==== Texto de leitura ====

Felix Cattus disse...

O artigo beira a perfeição, só faltou dizer expressamente que os terroristas aliados a Genro queriam instituir uma ditadura muito pior que a dos militares (o que leva à conclusão que, se eles estavam lutando contra a ditadura deveriam estar lutando em Cuba e não no Brasil)e que as declarações de Tarso Genro comprovam que eles não mudaram nada, ainda se orgulham de terem praticado terrorismo para poder transformar o Brasil em um arquipélago Gulag.

Filipe disse...

"We Had to Destroy the Village to Save It".
Frase atribuída a um major americano pelo jornalista Peter Arnett, para explicar a destruição de uma vila na província de Ben Tre, Vietnã.

Essa é a lógica do golpe de 64: destruí-se um governo constitucional e democraticamente eleito para supostamente salvar o país de uma inexistente "ameaça" comunista.

feluc disse...

"Essa é a lógica do golpe de 64: destruí-se um governo constitucional e democraticamente eleito para supostamente salvar o país de uma inexistente "ameaça" comunista".

Filipe,

com todo respeito, essa declaração só pode ser provocação.
Quer dizer que o durante o Governo Goulart os esquerdistas não queiram a revolução. Acreditavam em eleições?
Não existiu ouro de Moscou?
Estou falando de antes de 1964!
Quer dizer que o Governo Goulart, legítimo, diga-se de passagem, não estava botando fogo no sistema político, colocando os praças contra os oficiais?!

==== Registros extraídos ====

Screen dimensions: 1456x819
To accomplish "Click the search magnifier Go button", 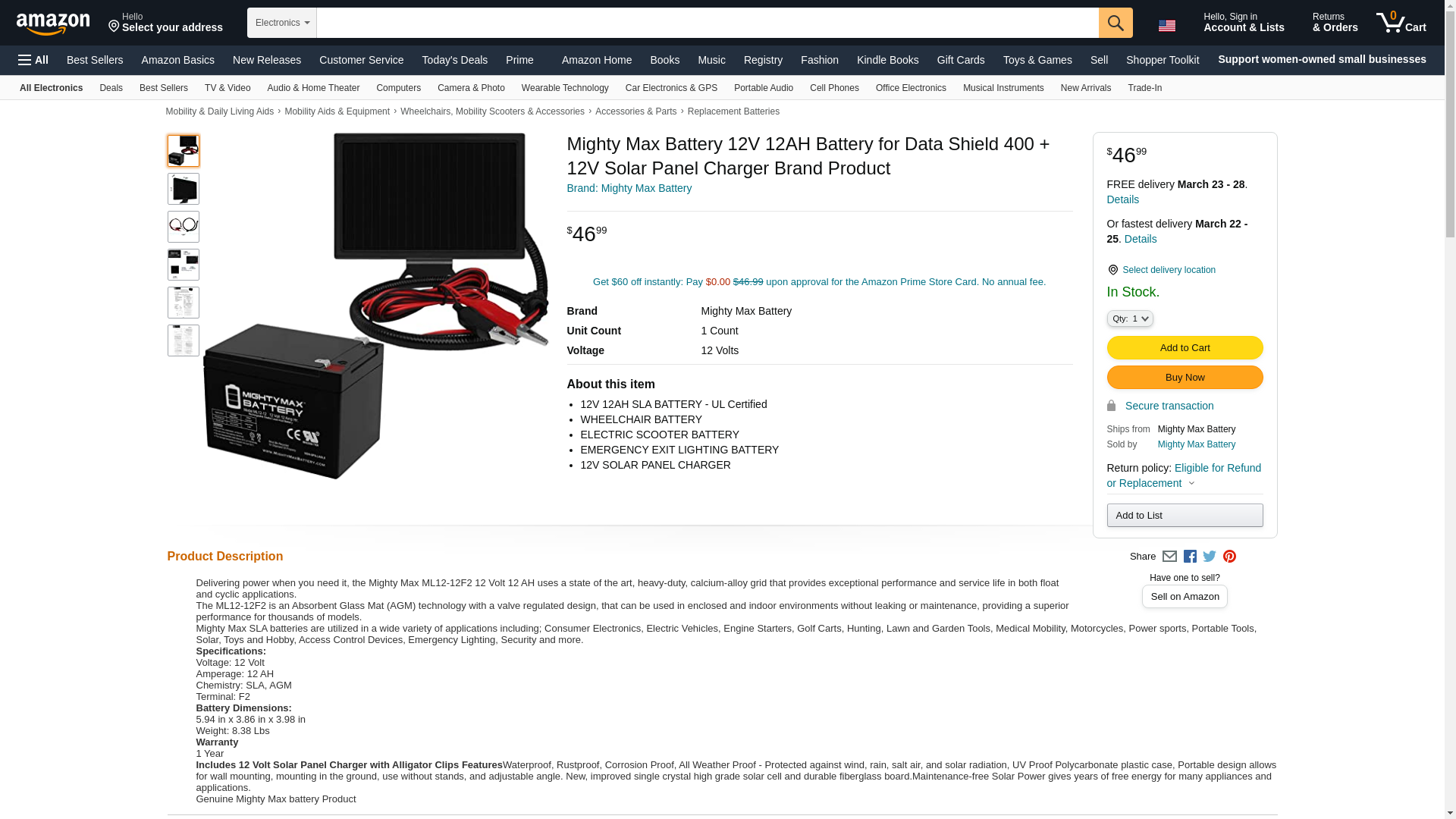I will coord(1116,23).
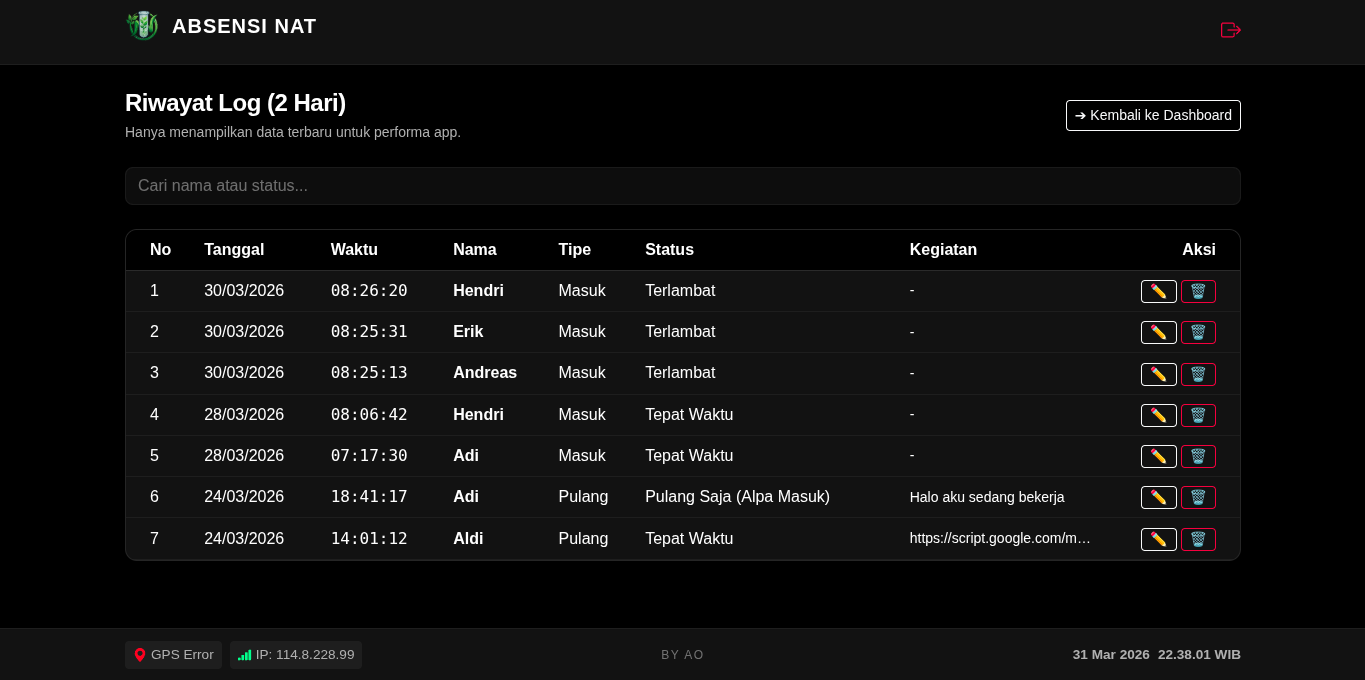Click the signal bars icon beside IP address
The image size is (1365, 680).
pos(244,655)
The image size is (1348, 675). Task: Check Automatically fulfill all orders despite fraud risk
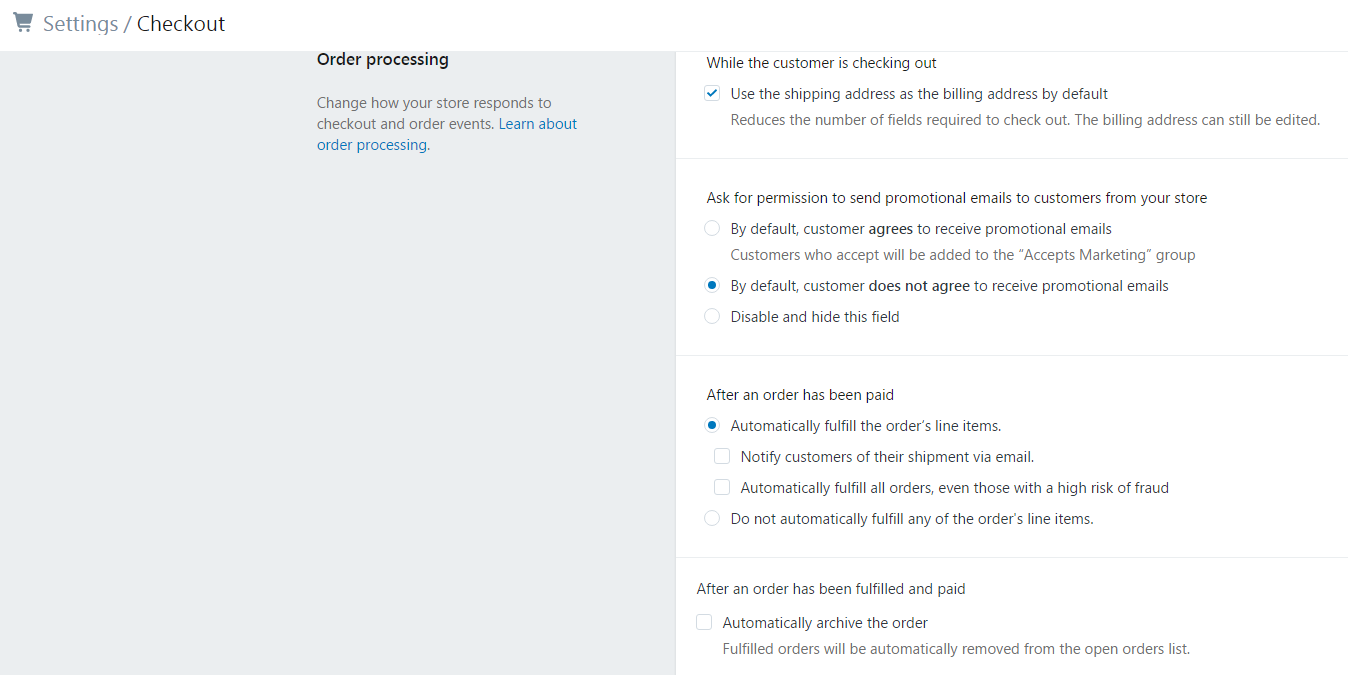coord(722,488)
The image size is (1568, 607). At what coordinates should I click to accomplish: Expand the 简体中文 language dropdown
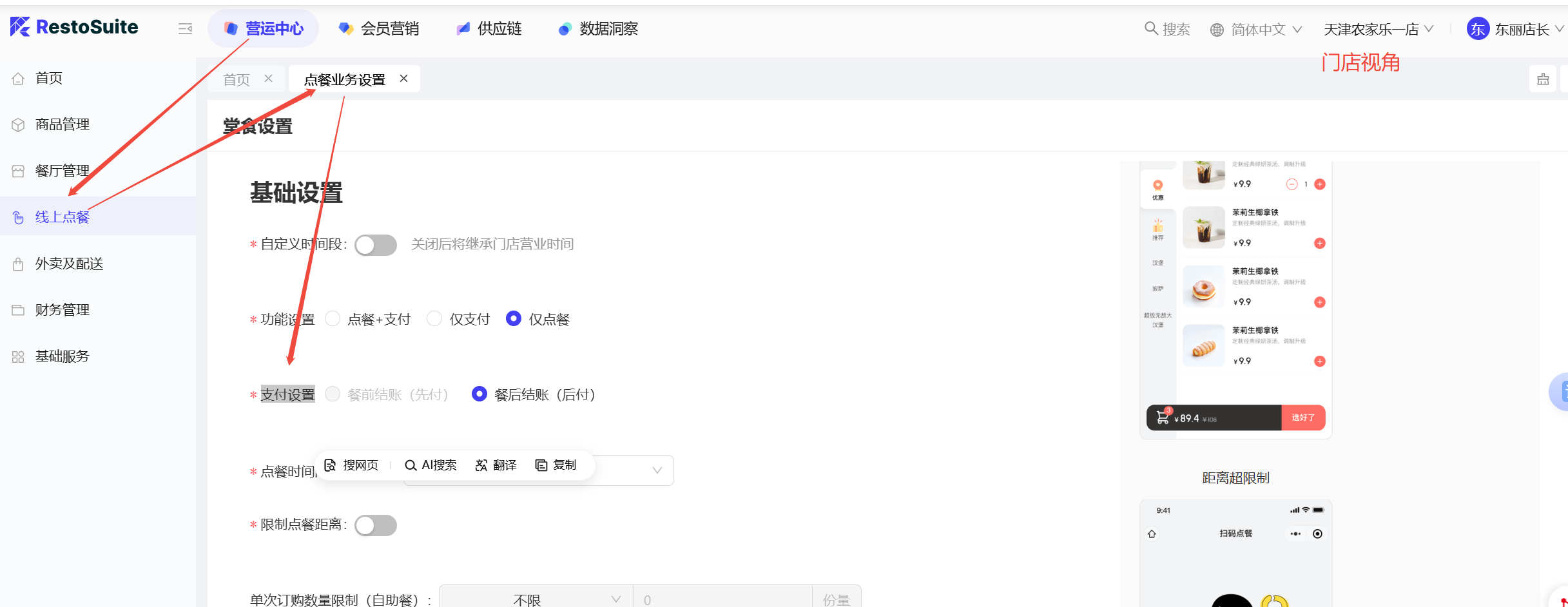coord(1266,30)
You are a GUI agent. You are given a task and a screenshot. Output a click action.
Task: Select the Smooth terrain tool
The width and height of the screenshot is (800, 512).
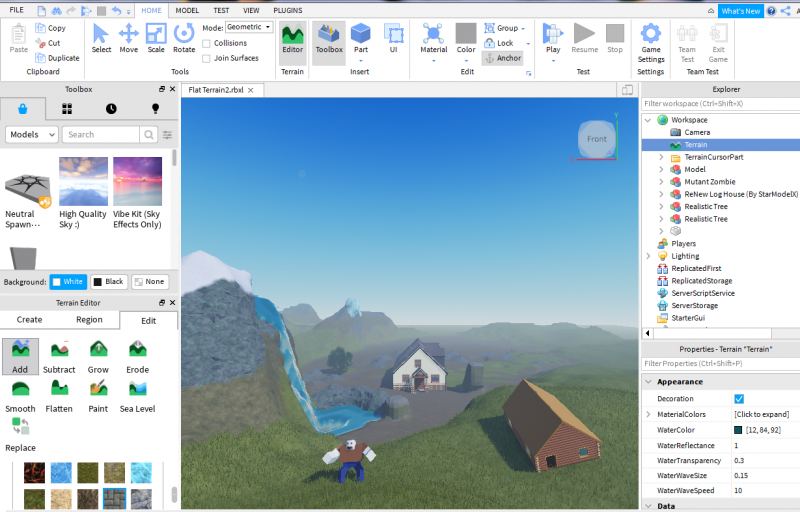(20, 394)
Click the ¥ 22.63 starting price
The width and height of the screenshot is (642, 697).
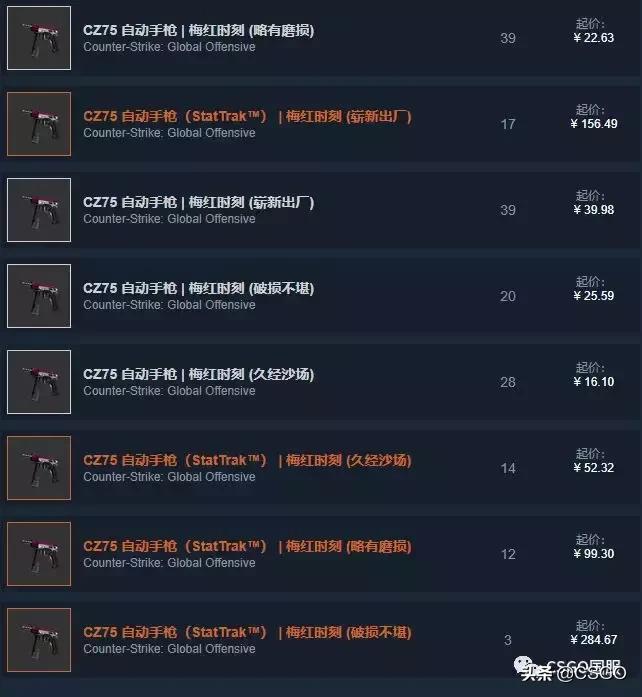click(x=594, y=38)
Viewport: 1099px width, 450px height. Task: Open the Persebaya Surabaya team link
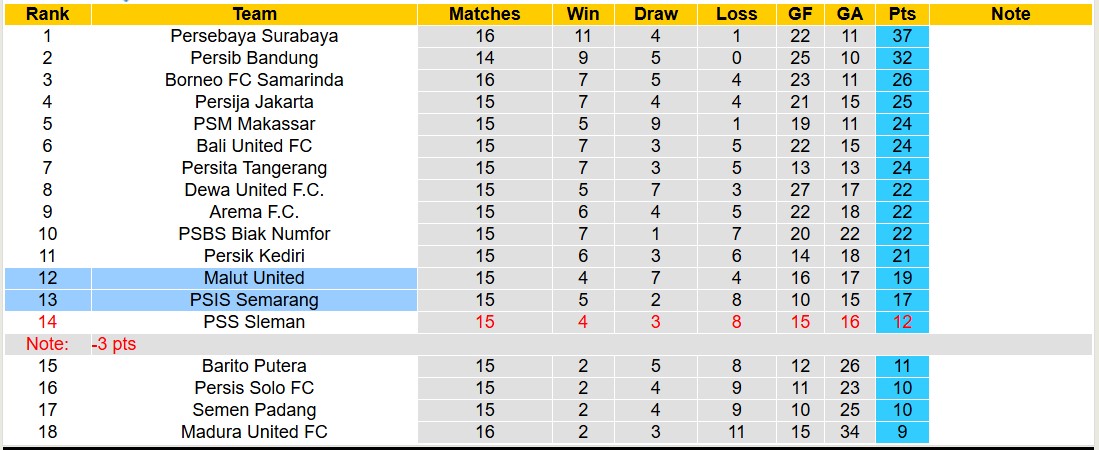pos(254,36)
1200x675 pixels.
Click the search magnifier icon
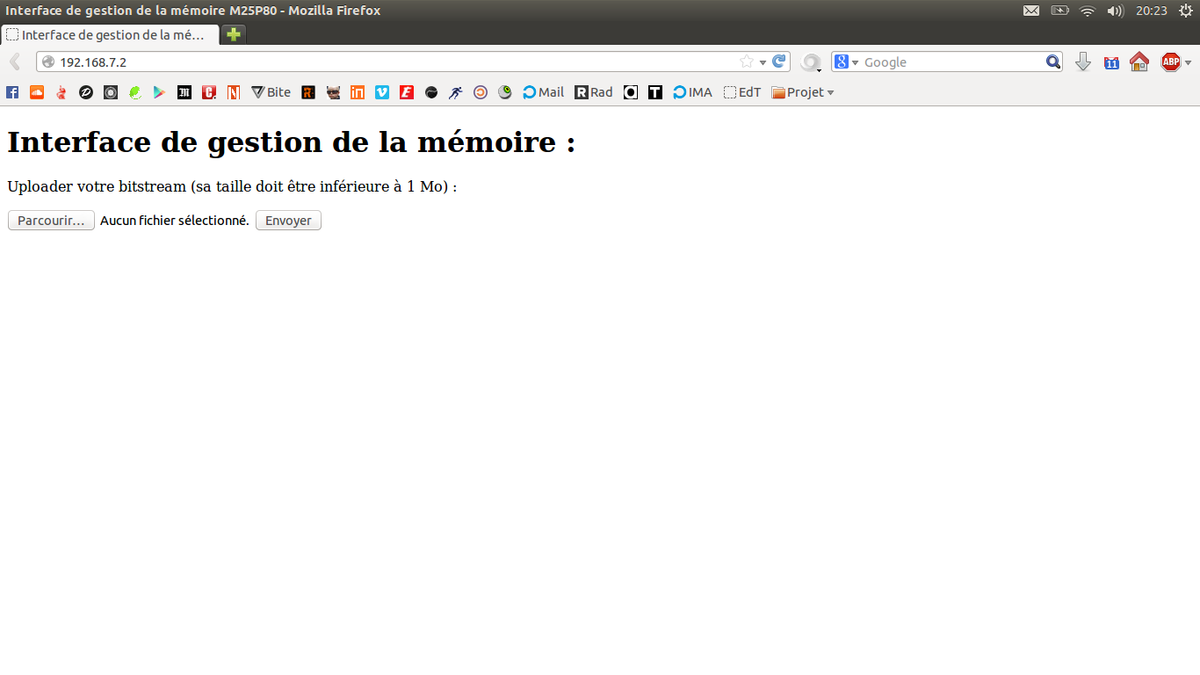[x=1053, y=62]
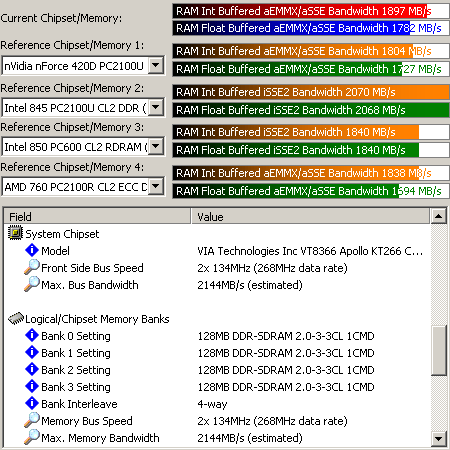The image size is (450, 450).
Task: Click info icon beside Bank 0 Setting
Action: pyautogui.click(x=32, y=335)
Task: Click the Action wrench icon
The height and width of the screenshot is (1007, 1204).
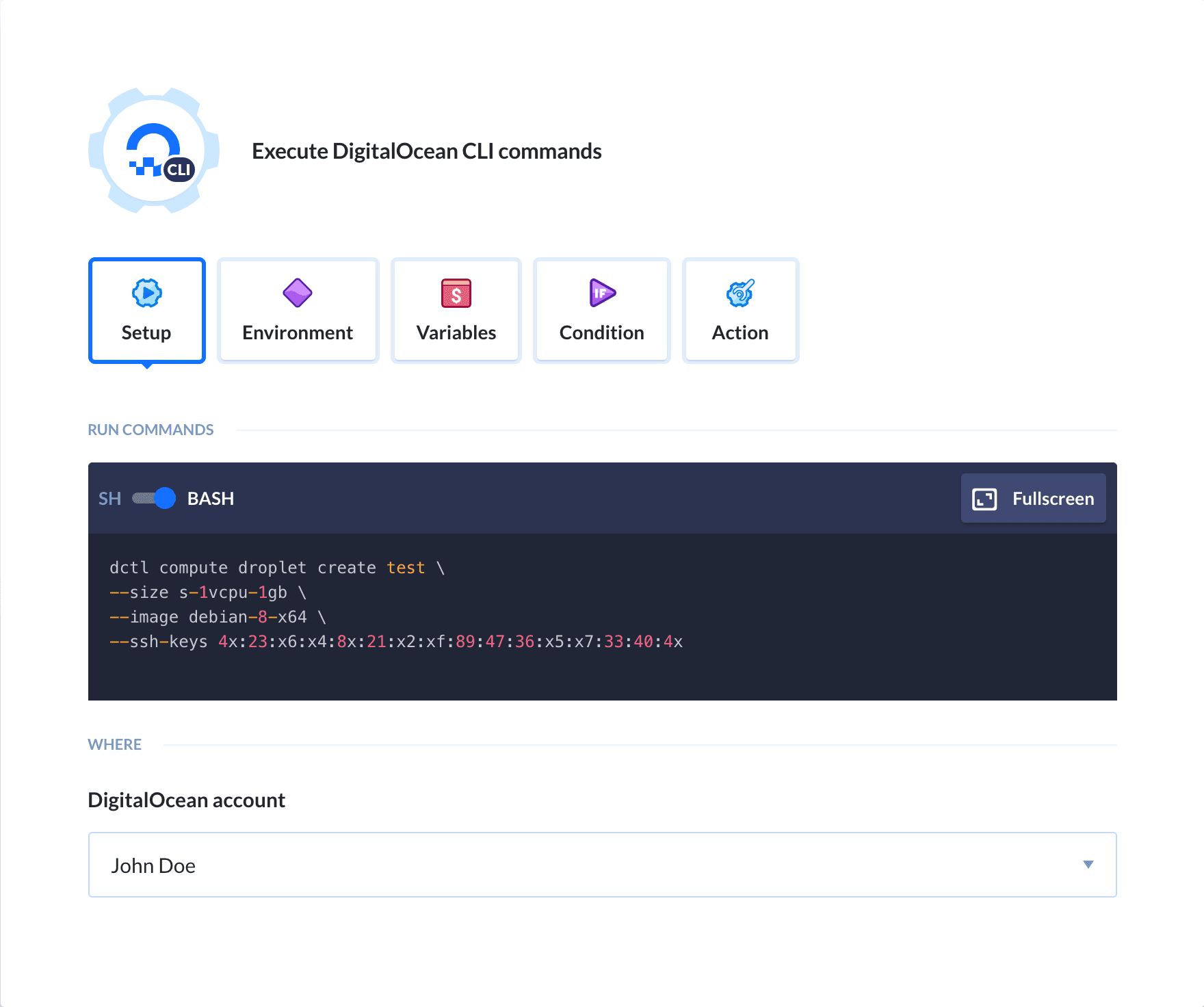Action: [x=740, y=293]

====

→ **Conjunto de tarefas**:
a. Cite o trecho do texto de leitura que vai de "feluc disse..." a "contra os oficiais?!".
b. Segundo o texto de leitura, em que província do Vietnã ficava a vila cuja destruição a frase do major americano pretendia explicar?
Os registros não têm relação com o texto de leitura.

→ **Respostas por tarefa**:
a.
feluc disse...

"Essa é a lógica do golpe de 64: destruí-se um governo constitucional e democraticamente eleito para supostamente salvar o país de uma inexistente "ameaça" comunista".

Filipe,

com todo respeito, essa declaração só pode ser provocação.
Quer dizer que o durante o Governo Goulart os esquerdistas não queiram a revolução. Acreditavam em eleições?
Não existiu ouro de Moscou?
Estou falando de antes de 1964!
Quer dizer que o Governo Goulart, legítimo, diga-se de passagem, não estava botando fogo no sistema político, colocando os praças contra os oficiais?!

b. Na província de Ben Tre.